I say “we” and “our” throughout this reflection because I deeply believe that all humans are trained in, and capable of expressing, white-supremacist-cis-hetero-patriarchy. This training undermines all of our humanity, in deeply different and oppositional ways. While we have all internalized the scripts from white-supremacist-cis-hetero-patriarchy, some of us benefit from these logics, while others are destroyed by them. Our individual identities in relationship to structures of power fundamentally shift the nature of this training. White, male, cis-gender, able-bodied, thin, neurotypical people benefit in material ways from the logics of desirability and disposability. They have an easier time getting and keeping jobs, avoiding state repression and violence, accumulating and transferring wealth, accessing housing, finance, higher education. People of color, women, transgender, genderqueer, crip, fat, and neurodivergent people are systematically disempowered by these same logics, although in vastly different ways based on their identities and access to structural power. Marginalized peoples are targeted by state violence, legally excluded from institutions, discriminated against in housing, employment, and education, to name just a few. And with differential impact and differential harm, inherent power dynamics arise that profoundly complicate and manipulate the possibility for genuine consent in interpersonal negotiations, both intimate and not.
For as long as the dual logics of desirability and disposability politics remain as tools to maintain structures of power, consent will constantly be mediated between them, and sexual violence will continue to exist. Naming this reality and making it conscious, while heavy-hearted, is critical to transforming it.
But we are more than our identities, and we are more than the training we receive from systems of oppression. We are capable of resisting, subverting, and unlearning these messages; and rebuilding safety and security in our own bodies and in our intimate relationships. This work will be challenging because it touches some of our most tender places of fundamental belonging and inherent worth. It will require developing the patience and capacity to be present with whatever unexpected feelings, memories, and fears arise. And it cannot be done in isolation. It is not solely the responsibility of individuals alone to know their boundaries or to articulate their needs; boundaries are, by definition, relational. And it is here, in learning new ways of relating, that some measure of freedom lies.
That time when I drove and you drank,
we “celebrated” Halloween with your friends:
I fought the white girl Pocahontas,
you looked away, embarrassed of the scene I made.

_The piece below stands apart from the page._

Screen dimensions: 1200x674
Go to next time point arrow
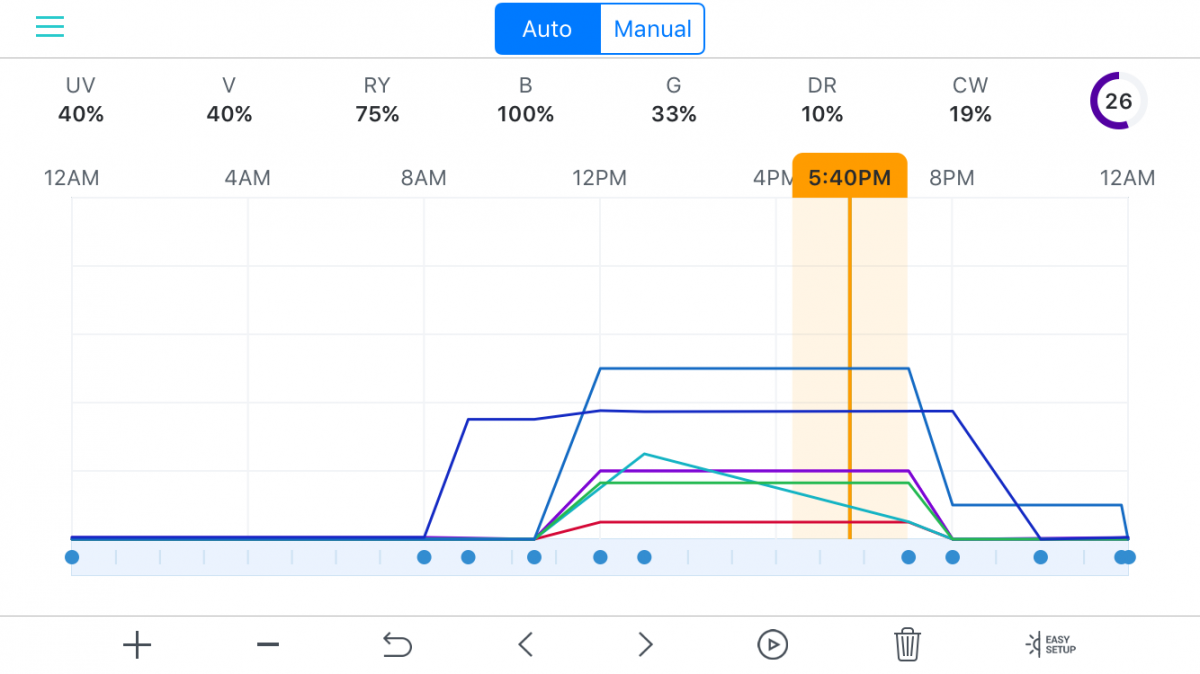646,645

I was tired, alone, hurt by the world; you were hungry and unaware.
You pulled me on top.
I buried my face in your pillow to keep your shoulders dry.

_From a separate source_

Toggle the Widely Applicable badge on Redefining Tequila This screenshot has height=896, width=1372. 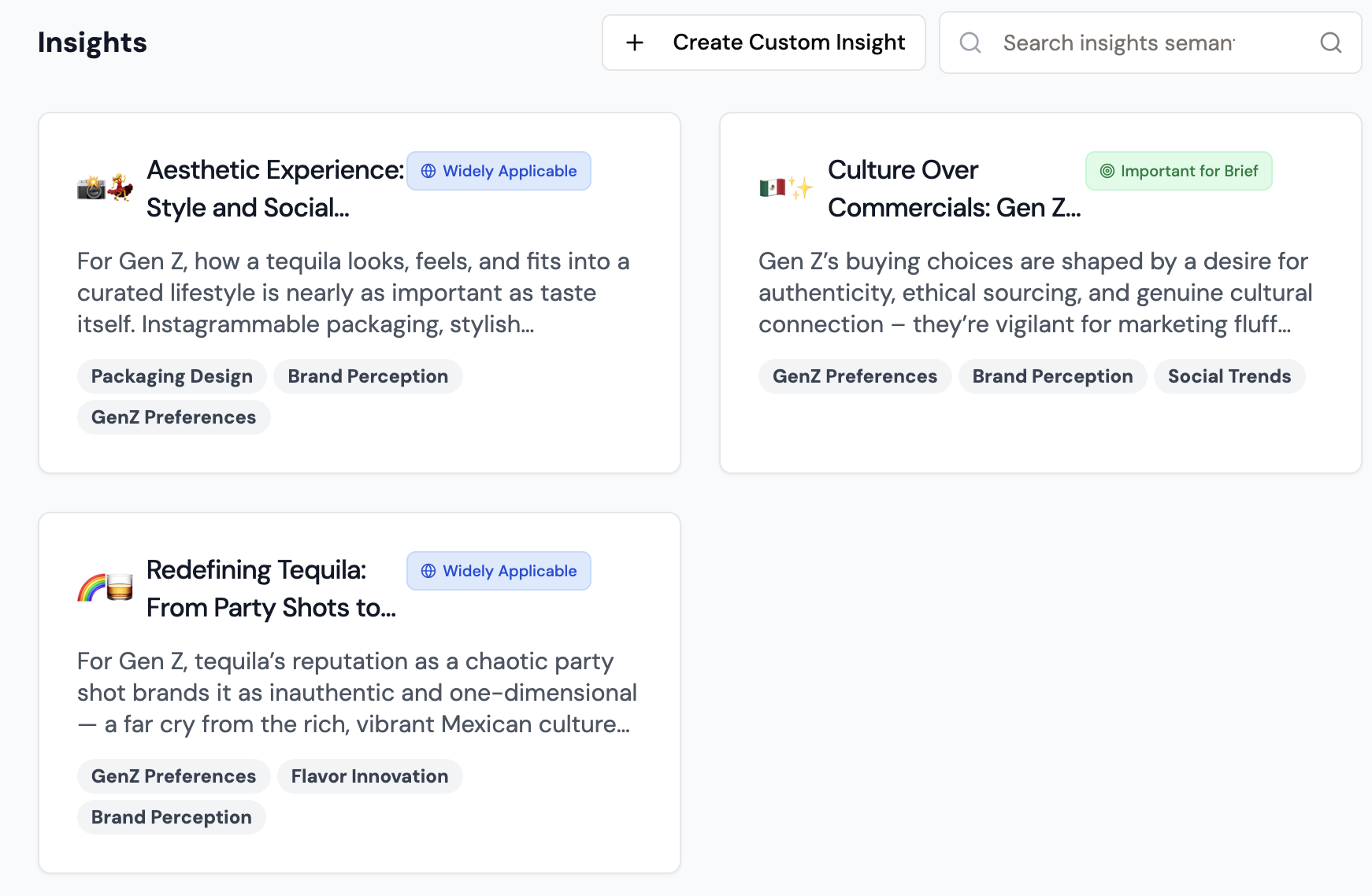pyautogui.click(x=499, y=570)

That time (the first) when we nervously watched The Giver:
you, reciting all the best lines
me, captured by childhood big questions.
We were both drunk, maybe me more than you.
You asked me if I wanted to.
I, unclear permission was mine to give,
thought it was a test.
I answered seductively, hoping to keep you close.
That time, without asking,
you felt in the dark for that unspoken place
and forced your way in.
I bled for days
and blamed myself for not saying no.
That time, in search of warmth,
I found your bed.
You smoked a joint to relax.
I thought of my mom at 16,
wearing blue to her mother’s funeral.
You looked away as I cried, lacing your shoes
to step outside.
That time, long past goodbye,
we found new desire in old familiarity.
You asked me if I wanted to.
I, knowing more and needing less,
said let’s just lie here.
This time, your shoulders drowned. And I floated.